►

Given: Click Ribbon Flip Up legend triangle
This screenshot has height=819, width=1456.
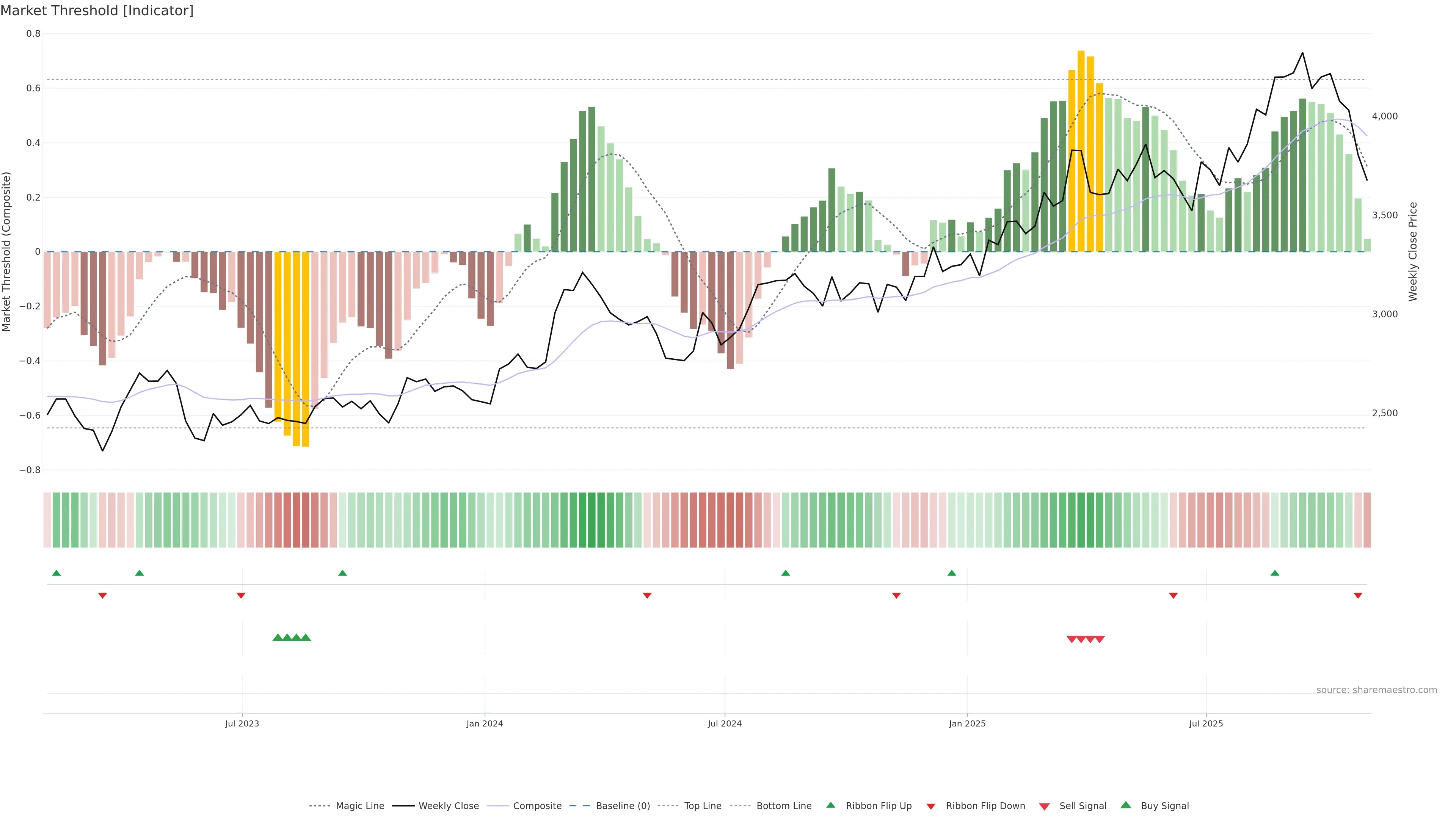Looking at the screenshot, I should coord(831,805).
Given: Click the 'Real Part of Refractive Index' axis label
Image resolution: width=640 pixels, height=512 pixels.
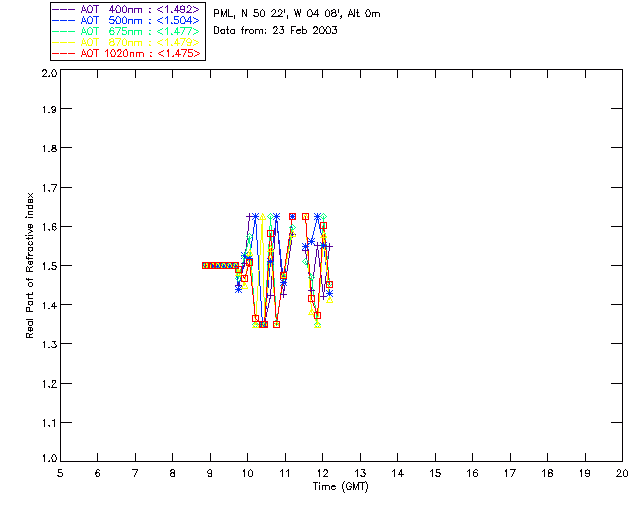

◄

# WORK INSTRUCTIONS
Switch "Click" to "Locate" everywhere it occurs in the records above, and write out all the records again with nothing else changed. Leave the pictures out.

# EXERCISE RESPONSE
Given: Locate Ribbon Flip Up legend triangle
This screenshot has height=819, width=1456.
Looking at the screenshot, I should coord(831,805).
Given: Locate the 'Real Part of Refractive Index' axis label
Image resolution: width=640 pixels, height=512 pixels.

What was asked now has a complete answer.